◆ Task set
#1 According to the Signostics press release, in what year did Signostics launch the first version of its hand-held device?
#2 Rewrite the Signostics press release from "Signostics has a" to "breaks for investors.", replacing "global distribution deal" with "worldwide distribution deal".

◆ Selected excerpt
Posted: 2015-03-18 in Press Releases
A fast-growing Adelaide company taking on GE in the portable ultrasound market is pleading for more tax breaks to help drive high-tech manufacturing, illustrating the challenge for a Coalition government that wants to grow business and cut business assistance.
Signostics has a five-year contract with Japanese conglomerate Konica Minolta as part of a global distribution deal. It says the federal government needs to do more to encourage a more entrepreneurial culture in Australia and the best way to do it is through upfront tax breaks for investors.
Chief operating officer and co-founder Stewart Bartlett said upfront tax breaks would attract more investors into riskier projects as Australia tries to expand to more hi-tech, specialist manufacturing as the resources boom fades.
Mr Bartlett criticised the government for shutting down the Commercialisation Australia funding program which was administered by AusIndustry and which helped Signostics get on its way. Signostics launched the first version of its hand-held device in 2009.
"We wouldn't be where we are today without them," he said.
The government scrapped eight industry assistance bodies and organisations in last year's budget to save $846 million over five years and replaced them with a smaller Entrepreneurs' Infrastructure Program, which will cost $484 million over the same period. It has limited tax breaks for big companies that spend over $100 million on research and development.
Signostics is an unlisted public company with 88 shareholders and employs about 15 people in the southern Adelaide suburb of Tonsley Park. It also uses other subcontractors in Melbourne and Adelaide to make the devices.
AIMING FOR MASS ADOPTION
Mr Bartlett said the company last year sold about 1000 of the portable ultrasound devices and exports to 10 countries including the United States, Canada, Japan and Singapore. The devices are used at Sydney's Royal North Shore Hospital and are increasingly popular in rural areas where doctors don't have access to immediate specialist help and equipment.
"Our No. 1 market would be rural health," Mr Bartlett says.
Mr Bartlett's brother Neil is a doctor and one of the co-founders. The company is chaired by David Keogh, a former director at stockbrokers Bell Potter, and prior to that a partner at Southern Cross Equities. Mr Bartlett says Signostics may look at a listing on the Australian Securities Exchange in 12 to 18 months because some of the investors will be looking for "a liquidity event".

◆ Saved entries
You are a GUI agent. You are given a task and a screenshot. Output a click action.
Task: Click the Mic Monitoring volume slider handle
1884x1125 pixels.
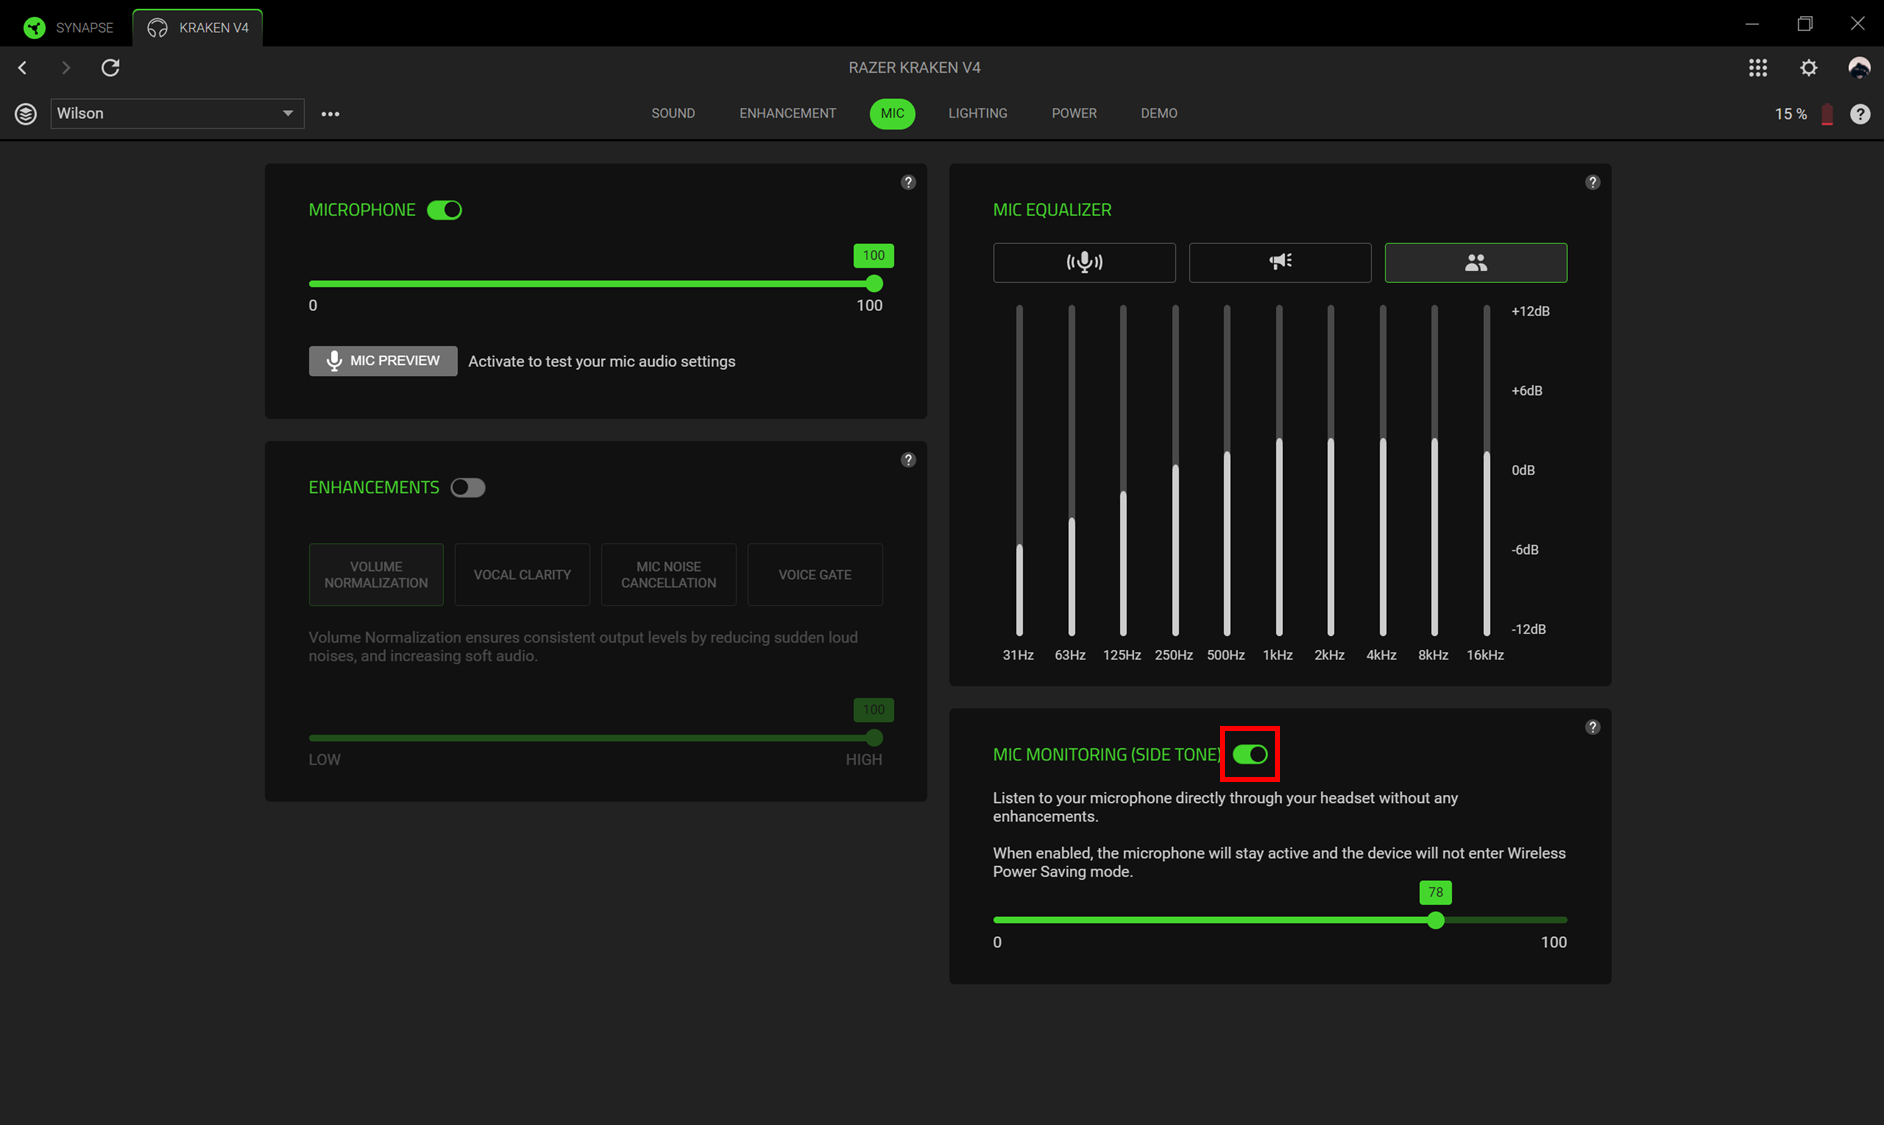(x=1435, y=920)
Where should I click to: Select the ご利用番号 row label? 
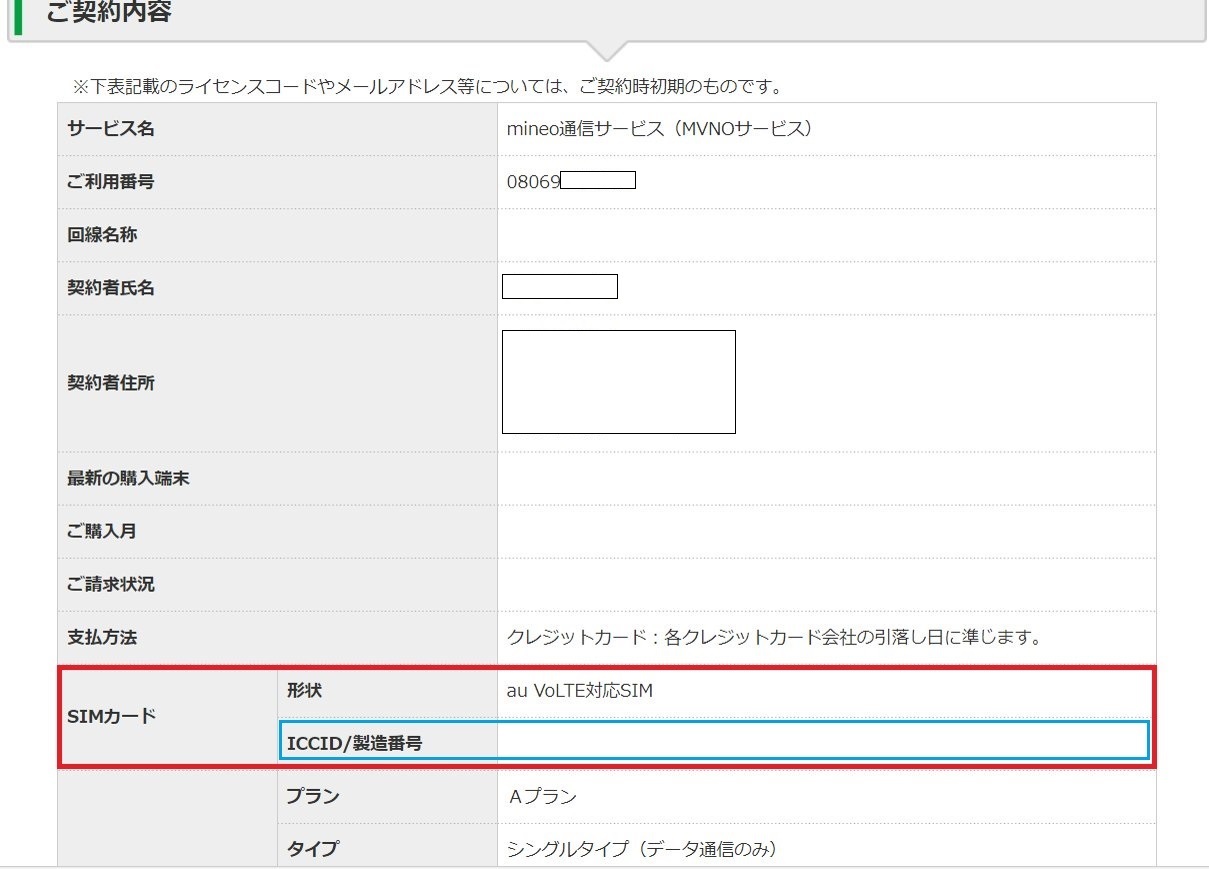(x=111, y=182)
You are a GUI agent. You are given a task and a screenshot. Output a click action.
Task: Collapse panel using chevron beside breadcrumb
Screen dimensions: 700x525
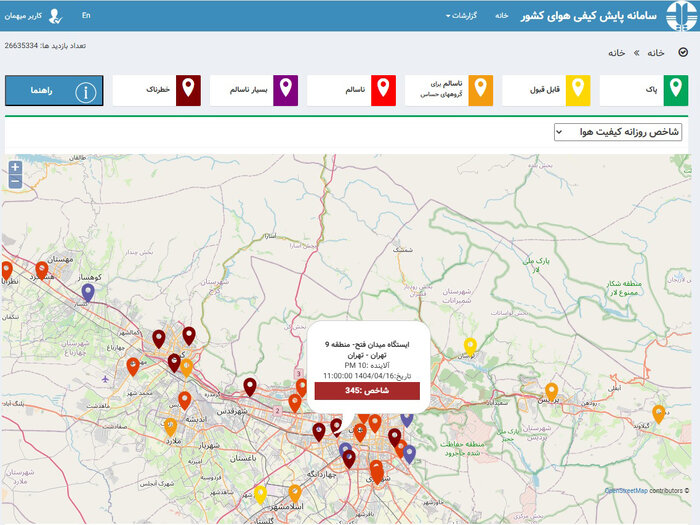tap(683, 52)
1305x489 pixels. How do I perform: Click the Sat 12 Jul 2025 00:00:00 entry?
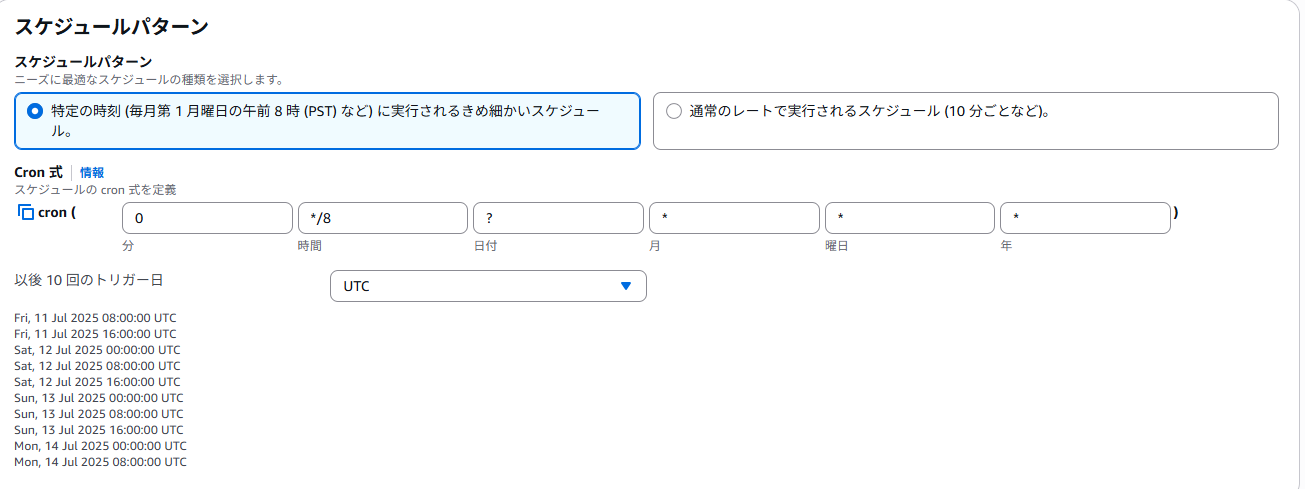point(97,350)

◆ Answers for each item
#1 2009

#2
Signostics has a five-year contract with Japanese conglomerate Konica Minolta as part of a worldwide distribution deal. It says the federal government needs to do more to encourage a more entrepreneurial culture in Australia and the best way to do it is through upfront tax breaks for investors.